/---
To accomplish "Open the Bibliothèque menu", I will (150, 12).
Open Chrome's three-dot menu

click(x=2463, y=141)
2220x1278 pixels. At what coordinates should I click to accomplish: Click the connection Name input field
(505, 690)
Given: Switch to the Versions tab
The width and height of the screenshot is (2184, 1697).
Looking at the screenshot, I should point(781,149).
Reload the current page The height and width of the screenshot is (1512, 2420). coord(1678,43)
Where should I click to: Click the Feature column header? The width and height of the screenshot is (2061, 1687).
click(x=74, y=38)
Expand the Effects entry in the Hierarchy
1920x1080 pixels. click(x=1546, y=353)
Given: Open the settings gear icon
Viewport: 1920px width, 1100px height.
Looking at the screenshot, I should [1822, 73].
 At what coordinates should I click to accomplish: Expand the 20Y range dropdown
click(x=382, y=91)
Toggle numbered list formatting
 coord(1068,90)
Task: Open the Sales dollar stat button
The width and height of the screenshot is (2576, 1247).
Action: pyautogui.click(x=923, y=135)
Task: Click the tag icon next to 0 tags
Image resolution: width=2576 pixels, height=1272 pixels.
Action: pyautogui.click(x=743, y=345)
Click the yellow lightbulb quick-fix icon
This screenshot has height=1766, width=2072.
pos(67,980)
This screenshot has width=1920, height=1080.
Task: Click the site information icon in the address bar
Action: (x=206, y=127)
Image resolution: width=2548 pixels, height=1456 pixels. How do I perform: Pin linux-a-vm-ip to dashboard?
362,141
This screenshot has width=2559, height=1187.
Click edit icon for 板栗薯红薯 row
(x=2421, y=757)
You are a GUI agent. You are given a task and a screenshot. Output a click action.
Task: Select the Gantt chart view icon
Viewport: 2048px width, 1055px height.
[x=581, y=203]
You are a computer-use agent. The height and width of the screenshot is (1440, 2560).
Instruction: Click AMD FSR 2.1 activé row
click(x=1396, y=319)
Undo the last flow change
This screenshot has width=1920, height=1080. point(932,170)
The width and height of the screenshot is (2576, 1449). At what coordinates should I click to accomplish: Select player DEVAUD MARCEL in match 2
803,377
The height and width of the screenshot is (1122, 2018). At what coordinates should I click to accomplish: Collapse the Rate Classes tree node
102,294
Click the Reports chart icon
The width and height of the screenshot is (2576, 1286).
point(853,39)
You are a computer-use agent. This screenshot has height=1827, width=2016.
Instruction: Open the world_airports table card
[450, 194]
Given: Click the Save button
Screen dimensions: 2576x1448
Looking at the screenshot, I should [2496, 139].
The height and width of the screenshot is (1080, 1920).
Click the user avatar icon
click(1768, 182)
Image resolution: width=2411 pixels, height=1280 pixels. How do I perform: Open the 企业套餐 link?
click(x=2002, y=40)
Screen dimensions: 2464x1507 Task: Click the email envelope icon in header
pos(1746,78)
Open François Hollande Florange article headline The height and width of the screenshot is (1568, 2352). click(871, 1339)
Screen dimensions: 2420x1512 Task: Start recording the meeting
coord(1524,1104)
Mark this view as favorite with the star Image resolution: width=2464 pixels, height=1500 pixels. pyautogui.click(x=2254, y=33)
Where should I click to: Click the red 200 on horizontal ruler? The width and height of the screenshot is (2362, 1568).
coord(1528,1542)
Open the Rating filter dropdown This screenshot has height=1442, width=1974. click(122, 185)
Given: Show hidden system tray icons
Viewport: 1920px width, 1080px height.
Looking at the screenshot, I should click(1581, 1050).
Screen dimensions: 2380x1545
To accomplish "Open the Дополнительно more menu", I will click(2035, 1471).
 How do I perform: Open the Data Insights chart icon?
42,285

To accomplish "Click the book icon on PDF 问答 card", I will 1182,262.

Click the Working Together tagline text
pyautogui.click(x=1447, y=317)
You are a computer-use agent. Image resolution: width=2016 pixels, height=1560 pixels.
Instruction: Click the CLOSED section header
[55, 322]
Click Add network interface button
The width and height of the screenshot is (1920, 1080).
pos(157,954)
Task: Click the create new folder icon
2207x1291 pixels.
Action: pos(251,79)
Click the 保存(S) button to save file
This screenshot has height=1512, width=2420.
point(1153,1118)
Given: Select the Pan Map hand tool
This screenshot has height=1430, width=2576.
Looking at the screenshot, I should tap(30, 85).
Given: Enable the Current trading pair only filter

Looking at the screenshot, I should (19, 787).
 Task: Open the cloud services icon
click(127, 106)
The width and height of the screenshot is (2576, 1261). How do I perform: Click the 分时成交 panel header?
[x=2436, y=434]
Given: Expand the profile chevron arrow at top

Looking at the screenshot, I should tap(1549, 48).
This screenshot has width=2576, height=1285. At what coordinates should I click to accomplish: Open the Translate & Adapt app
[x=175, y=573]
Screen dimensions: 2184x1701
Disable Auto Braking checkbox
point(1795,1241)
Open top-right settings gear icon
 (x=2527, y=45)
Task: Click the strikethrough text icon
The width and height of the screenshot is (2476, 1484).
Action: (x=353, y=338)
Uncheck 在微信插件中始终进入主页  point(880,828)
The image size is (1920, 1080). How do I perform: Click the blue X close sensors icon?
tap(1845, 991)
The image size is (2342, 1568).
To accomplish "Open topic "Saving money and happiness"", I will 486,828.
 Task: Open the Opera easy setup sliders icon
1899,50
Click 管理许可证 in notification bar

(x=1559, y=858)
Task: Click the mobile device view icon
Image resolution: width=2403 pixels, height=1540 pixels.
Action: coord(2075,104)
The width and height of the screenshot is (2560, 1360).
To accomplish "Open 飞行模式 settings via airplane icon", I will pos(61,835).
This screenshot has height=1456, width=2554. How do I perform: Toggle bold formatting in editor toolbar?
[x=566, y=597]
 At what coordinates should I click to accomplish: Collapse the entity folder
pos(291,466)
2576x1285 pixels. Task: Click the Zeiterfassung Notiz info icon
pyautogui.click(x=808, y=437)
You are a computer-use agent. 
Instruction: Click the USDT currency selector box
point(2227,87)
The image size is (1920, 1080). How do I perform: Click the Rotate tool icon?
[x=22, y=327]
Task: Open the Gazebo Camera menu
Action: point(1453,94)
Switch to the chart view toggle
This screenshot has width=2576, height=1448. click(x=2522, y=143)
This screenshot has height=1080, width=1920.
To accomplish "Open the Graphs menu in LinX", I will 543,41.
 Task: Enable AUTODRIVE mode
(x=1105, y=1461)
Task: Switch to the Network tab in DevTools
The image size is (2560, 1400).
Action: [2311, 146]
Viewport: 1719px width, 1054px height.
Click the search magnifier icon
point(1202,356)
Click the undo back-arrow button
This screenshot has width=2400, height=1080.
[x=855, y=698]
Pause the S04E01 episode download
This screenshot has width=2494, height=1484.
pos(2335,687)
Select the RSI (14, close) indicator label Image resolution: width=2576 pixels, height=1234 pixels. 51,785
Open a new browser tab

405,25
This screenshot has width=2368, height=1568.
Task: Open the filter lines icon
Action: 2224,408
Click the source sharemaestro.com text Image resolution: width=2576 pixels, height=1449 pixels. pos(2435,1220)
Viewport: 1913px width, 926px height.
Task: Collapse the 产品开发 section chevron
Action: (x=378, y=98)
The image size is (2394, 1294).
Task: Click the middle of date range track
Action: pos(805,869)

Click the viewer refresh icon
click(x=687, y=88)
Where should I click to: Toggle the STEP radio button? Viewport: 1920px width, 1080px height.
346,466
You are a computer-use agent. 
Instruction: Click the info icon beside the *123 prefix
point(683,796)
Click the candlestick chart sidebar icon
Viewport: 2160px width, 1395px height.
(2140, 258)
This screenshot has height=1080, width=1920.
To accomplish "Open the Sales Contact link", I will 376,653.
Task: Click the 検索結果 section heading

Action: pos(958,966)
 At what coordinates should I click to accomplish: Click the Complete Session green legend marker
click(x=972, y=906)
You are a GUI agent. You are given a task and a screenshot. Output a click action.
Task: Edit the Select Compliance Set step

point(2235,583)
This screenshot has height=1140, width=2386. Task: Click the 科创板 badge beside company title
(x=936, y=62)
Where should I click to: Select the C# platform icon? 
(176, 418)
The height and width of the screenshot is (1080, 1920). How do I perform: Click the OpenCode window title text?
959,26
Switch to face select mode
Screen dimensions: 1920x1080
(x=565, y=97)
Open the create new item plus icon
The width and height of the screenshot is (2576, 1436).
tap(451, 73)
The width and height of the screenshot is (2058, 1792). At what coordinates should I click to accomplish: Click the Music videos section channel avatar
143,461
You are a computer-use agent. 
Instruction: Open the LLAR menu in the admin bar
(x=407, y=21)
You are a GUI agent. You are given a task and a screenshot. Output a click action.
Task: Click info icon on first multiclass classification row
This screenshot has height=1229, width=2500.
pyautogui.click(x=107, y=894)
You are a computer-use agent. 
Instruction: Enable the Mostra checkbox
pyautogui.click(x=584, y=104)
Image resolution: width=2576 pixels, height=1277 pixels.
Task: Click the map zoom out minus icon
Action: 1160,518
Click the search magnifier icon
\---
(Exercise aim): All lines above from the one with "This screenshot has height=1456, width=2554." to the one with "Task: Switch to the Network tab in DevTools", inclusive, should be copied exactly, and no other lines.

(Output of the exercise):
This screenshot has height=1456, width=2554. How do I perform: Toggle bold formatting in editor toolbar?
[x=566, y=597]
 At what coordinates should I click to accomplish: Collapse the entity folder
pos(291,466)
2576x1285 pixels. Task: Click the Zeiterfassung Notiz info icon
pyautogui.click(x=808, y=437)
You are a computer-use agent. 
Instruction: Click the USDT currency selector box
point(2227,87)
The image size is (1920, 1080). How do I perform: Click the Rotate tool icon?
[x=22, y=327]
Task: Open the Gazebo Camera menu
Action: point(1453,94)
Switch to the chart view toggle
This screenshot has width=2576, height=1448. click(x=2522, y=143)
This screenshot has height=1080, width=1920.
To accomplish "Open the Graphs menu in LinX", I will 543,41.
 Task: Enable AUTODRIVE mode
(x=1105, y=1461)
Task: Switch to the Network tab in DevTools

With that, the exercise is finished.